El Congreso de Viena y la época de la Restauración intentaron acabar con las transformaciones de la Revolución francesa y del Imperio napoleónico, pero las realidades económicas, sociales y políticas en Europa estaban impregnadas del ideario liberal y del naciente nacionalismo de los pueblos oprimidos. En este artículo estudiaremos el liberalismo.
El liberalismo político del siglo XIX es heredero directo del pensamiento de Locke, de algunas formulaciones ilustradas y está estrechamente relacionado con el liberalismo económico de Adam Smith. El liberalismo concebía la sociedad como un conjunto de individuos iguales que competían entre sí con el objetivo de satisfacer sus necesidades. La suma de las satisfacciones individuales proporcionaría la satisfacción colectiva. Los individuos poseían derechos naturales que el Estado debía reconocer y garantizar: la vida, la libertad individual, la igualdad ante la ley, la seguridad, la libertad económica y la propiedad privada.
Los liberales defendían una serie de principios. En el ámbito económico era fundamental la libertad económica en todas sus dimensiones, es decir, el “laissez-faire”: libertad de empresa, libertad de contratación, propiedad privada, etc… El mercado sería la institución que, con sus leyes de oferta y demanda, no intervenidas por el Estado, regularía las relaciones económicas. Estaríamos ante la influencia de la fisiocracia francesa, pero, especialmente, ante el triunfo de las tesis de Adam Smith.
En el ámbito social se defiende el enriquecimiento personal y la división social en función de dicho enriquecimiento, por lo que conectaban con los intereses de la burguesía frente a los estamentos privilegiados, considerados como una rémora para el progreso y del desarrollo, pero, también frente a los trabajadores por el temor que esa burguesía desarrolló hacia las revueltas sociales.

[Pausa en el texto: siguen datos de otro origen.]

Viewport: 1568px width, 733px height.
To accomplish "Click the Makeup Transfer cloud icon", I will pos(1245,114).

En cuestiones políticas había que diseñar un sistema que representase los intereses individuales, es decir, votado por los ciudadanos, ya fuera a través del sufragio censitario (propietarios), en la versión más moderada del liberalismo, ya a través del universal, defendido por los liberales más progresistas o avanzados, aunque ambos coincidían en no permitir la participación política de la mujer, hasta que triunfaron las tesis sufragistas en el siguiente siglo. El sistema político liberal debía, además, sustentarse en la división de poderes para evitar el absolutismo. Las constituciones recogerían los derechos y libertades reconocidos y garantizados (la parte dogmática) y diseñarían la organización de los poderes y del Estado (la parte orgánica). Estas constituciones debían ser elaboradas y aprobadas por cámaras legislativas constituyentes, aunque, también existieron las cartas otorgadas, concesiones graciosas de monarcas de la época de la Restauración, como un híbrido entre el Antiguo Régimen y el liberalismo moderado.

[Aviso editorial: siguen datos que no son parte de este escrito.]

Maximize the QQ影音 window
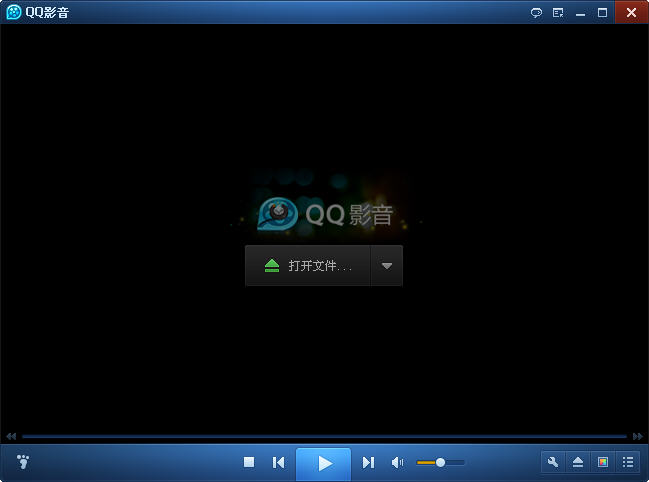Screen dimensions: 649x482 click(x=602, y=13)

El liberalismo político fue una ideología revolucionaria frente al Antiguo Régimen y la monarquía absoluta, pero, a medida que fue consiguiendo destruir el viejo orden en la primera mitad del siglo XIX, se fue haciendo cada vez más moderada. Las experiencias de las revoluciones y el creciente descontento popular provocaron un intenso temor a las revueltas y la posible pérdida de poder frente a los que nada poseían. Otro factor que explica esta moderación del liberalismo tiene que ver con la resistencia de los estamentos del pasado hacia los cambios y que obligó a los liberales a pactar para conseguir estabilizar los nuevos regímenes, a través de compromisos que integrasen a la aristocracia en el sistema, por lo que algunos autores han hablado de una larga pervivencia de elementos del Antiguo Régimen en Europa hasta la Primera Guerra Mundial.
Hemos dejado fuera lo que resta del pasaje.